The German composer's music is celebrated on the 50th anniversary of his death.

November 17, 2000|JOSEF WOODARD | SPECIAL TO THE TIMES

In the classical world, centennials and historical milestones afford an excuse to burrow into music worth hearing again. This year the centennial spotlight turns on the German American emigre Kurt Weill (1900-50), a composer who traversed serious music and the popular imagination.

Weill was celebrated earlier this year with a performance of songs from the musical "Happy End" at the Skirball Cultural Center.

On Tuesday, across the San Diego Freeway at the University of Judaism's Gindi Auditorium, Weill again comes into earshot of music lovers from the San Fernando Valley, courtesy of the Los Angeles Philharmonic Chamber Music Society.

Weill is best known for his uncanny way with creating songs both beautiful and terse, some of which have become popular standards, including "Mack the Knife," "September Song" and "My Ship."

He came out of a classical music background and soaked up ideas from the fledgling world of Modernism early in the century, although he ultimately veered away from dissonance and toward Broadway.

The Los Angeles Philharmonic will continue its "Celebrate Kurt Weill!" series Nov. 30 and Dec. 2-3 with a presentation of "Seven Deadly Sins" at the Dorothy Chandler Pavilion.

The concert Tuesday will offer glimpses of Weill's instrumental writing, including two movements from his "Cello Sonata" and his "String Quartet, No. 1, Opus 8."

Amid those works will be excerpts from one of his most famous pieces, written in 1928 in collaboration with Bertolt Brecht--"Threepenny Opera."

Violinist Lawrence Sanderling will play Heifetz transcriptions of Weill songs from "Threepenny Opera," and soprano Karen Benjamin will sing "Barbara Song" in English and "Polly Lied" in its original German.

"It feels like an art song, almost," Benjamin said of the latter selection. "It's just not the same in English.

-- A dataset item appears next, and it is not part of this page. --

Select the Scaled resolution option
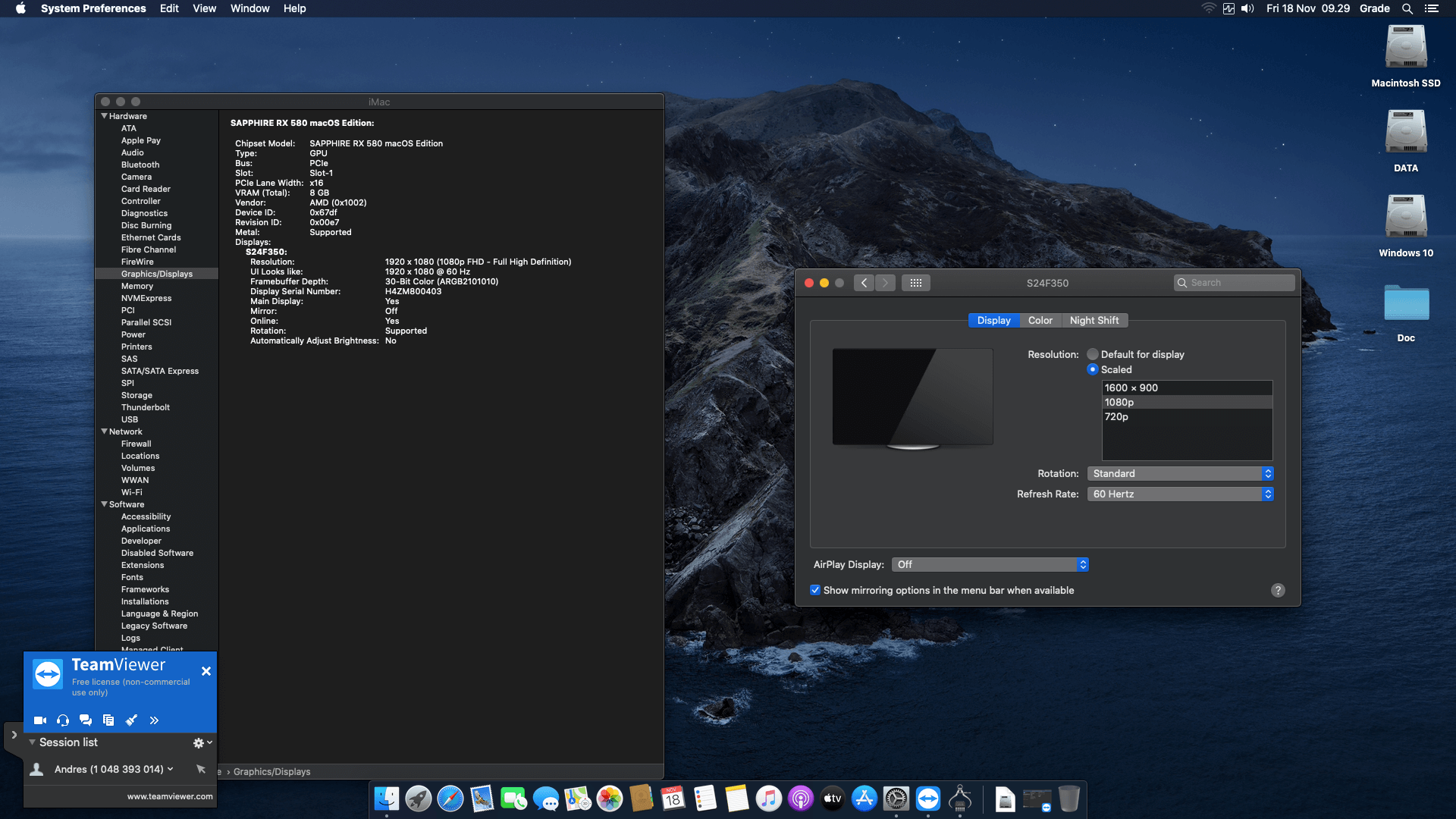This screenshot has width=1456, height=819. click(x=1092, y=369)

It loses some of its attitude."

Benjamin became smitten with Weill's music when she discovered "Surabaya Johnny" from "Happy End" while studying music at Occidental College. "That was my introduction and then I was hooked," she said. "I'm thrilled to death that I'm getting to do this."

In recent years, Benjamin has been one-half of a cabaret duo with her husband, pianist Alan Chapman. They perform at private events and concerts and will appear at Carnegie Hall next month as part of Michael Feinstein's "Now and Then" series.

Chapman, the composer, lyricist, pianist, radio host and educator who can be heard on the morning shift on classical station KUSC, will play piano at the Gindi and offer commentary on Weill at the concert.